**課題のねらい**: 対象本文によると、山本秀策が弁理士の道に進む前に研究職として在籍していたのはどこですか？

**対象本文**:
権利は武器だ! その権利で武装しろ!! 知的財産の大切さと今後のあり方について問う
山本特許法律事務所
代表
山本 秀策
男は、知的財産のエキスパートになった。キッコーマン中央研究所の研究職から弁理士の道に進み、スタッフ200人以上の規模を誇る山本特許法律事務所を育て上げた、前代表、山本秀策。知的財産問題に関して国際的に高く評価されるにいたった経緯と、知財の権利について山本の考え方とは?!
山本私、日本人でありながら日本をちょっと悪く言うようですけど、これは国がそれなりの分野で発展していく過程で、当然あり得ることなんですけど、まずアメリカと日本はステージが違うんですよ。
蟹瀬そうですか。
山本はい。要するにアメリカという国は権利をどう動かすかということに尽きるわけですね。だから訴訟問題が多いと。
蟹瀬そうですね。
山本はい。ところが日本はそこに行くまでの状態なんです、今は。特許出願件数を競う時代はもう終わりました。もう明らかに終わっています。今はいい特許を取るのにどうするかということなんですね。アメリカはそこを超えて、取った権利をどうするか、日本はこれからですね、取った権利をどうするかというのは、まだちょっと人に攻撃をかけるというのは躊躇される国民性ですよね?
蟹瀬あまりいいことだと思われないですしね。
山本そうです。
蟹瀬それから、僕なんかは取材をしていて経験するんですけれども、日本人というのはとっても心優しくて、技術がなくて困っている人がいると、その技術を「じゃ、俺が教えてあげよう」「私が教えてあげよう」って教えてあげて、そしたらいつの間にか気が付いたら、向こうのほうが同じものを作って安く売っていると。中国なんかのビジネスは結構そういうのがありますよね?
山本そういうことです。
蟹瀬まさに軒(のき)を貸して母屋(おもや)も取られてしまうと、これからはそういうことやっていてはだめなのですね?

(語と要素の位置特定データ)
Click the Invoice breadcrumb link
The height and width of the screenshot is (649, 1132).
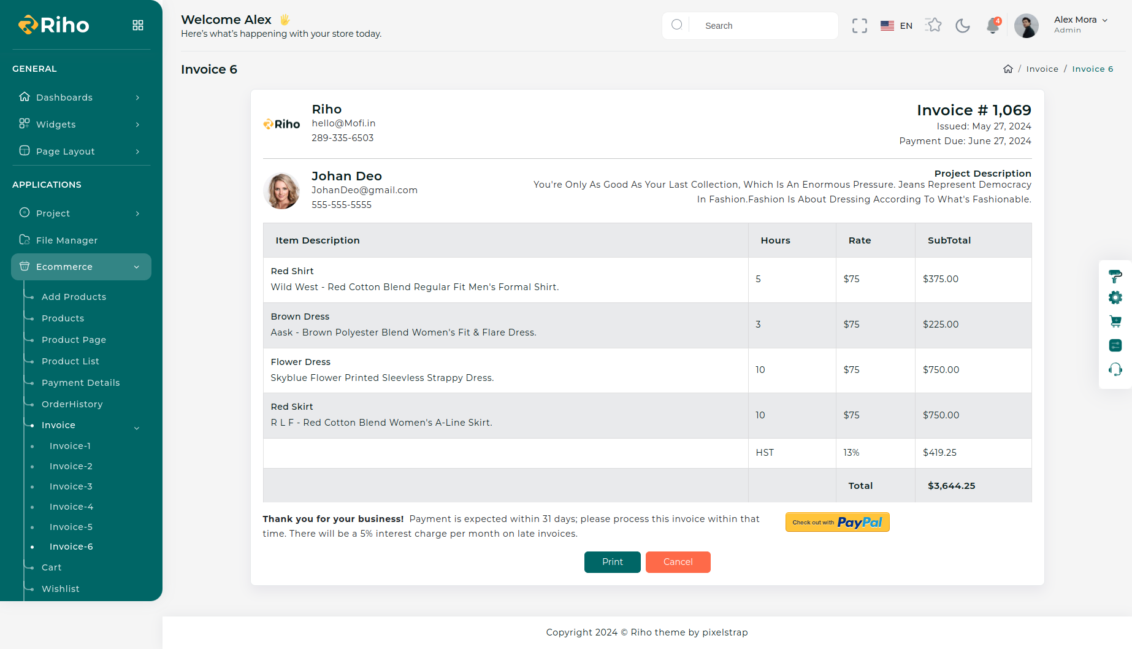[x=1042, y=69]
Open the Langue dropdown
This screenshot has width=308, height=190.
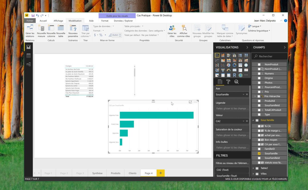(x=256, y=26)
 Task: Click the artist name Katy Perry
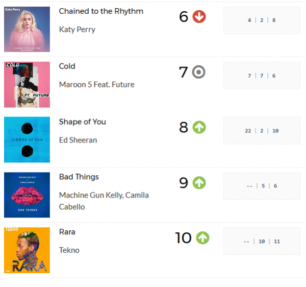(77, 30)
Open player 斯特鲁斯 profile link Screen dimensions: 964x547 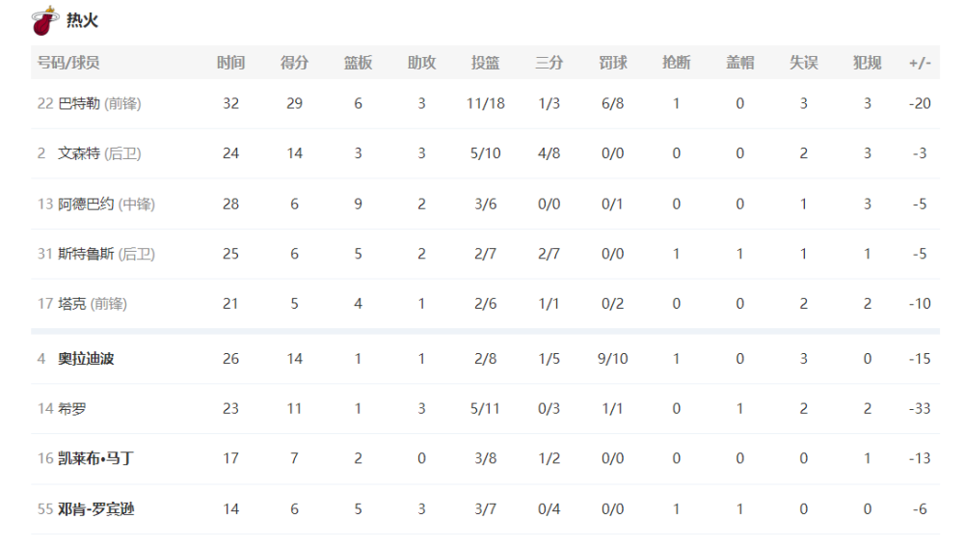point(86,254)
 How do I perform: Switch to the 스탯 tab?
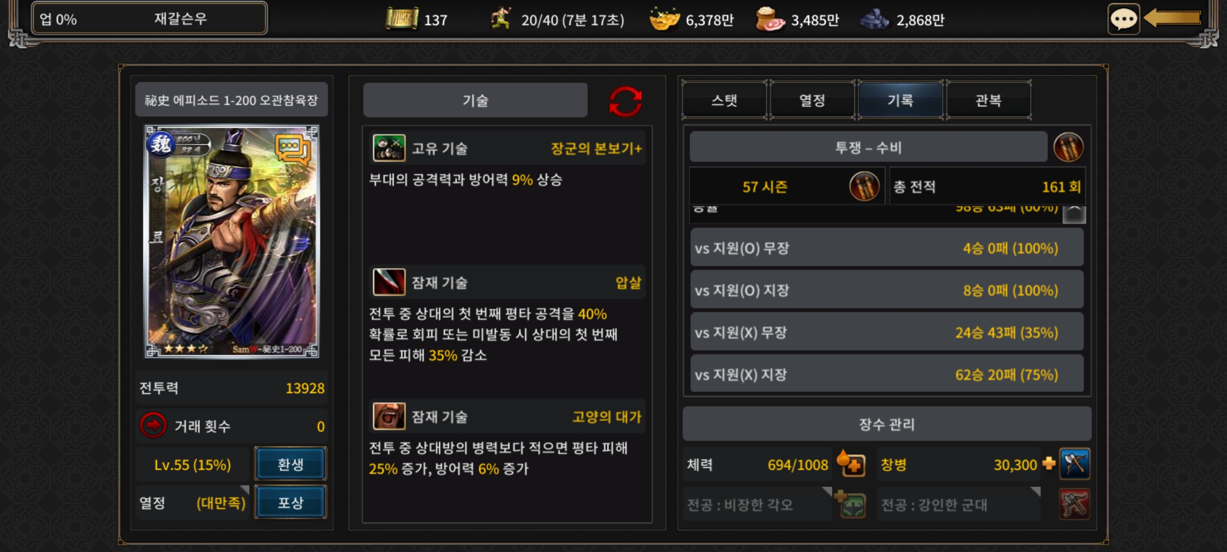[724, 100]
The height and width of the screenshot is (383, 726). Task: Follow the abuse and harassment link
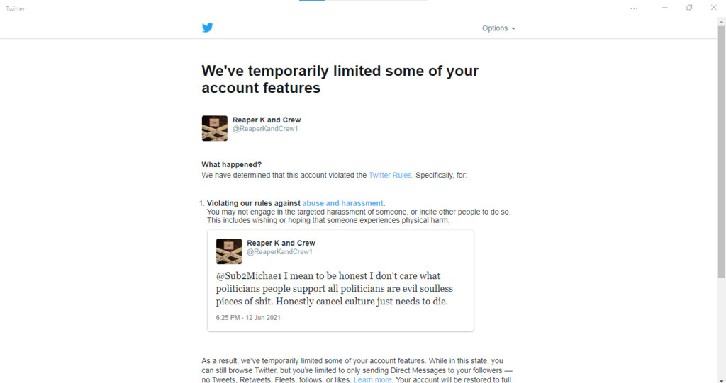click(342, 203)
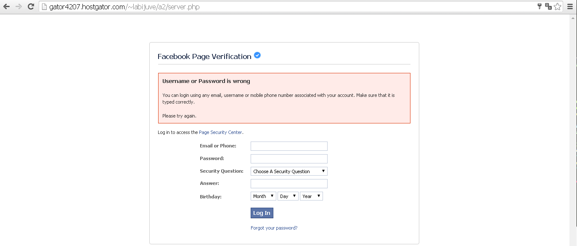Click the forward navigation arrow icon
Screen dimensions: 577x246
[x=18, y=6]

**解答は下記**: キッコーマン中央研究所です。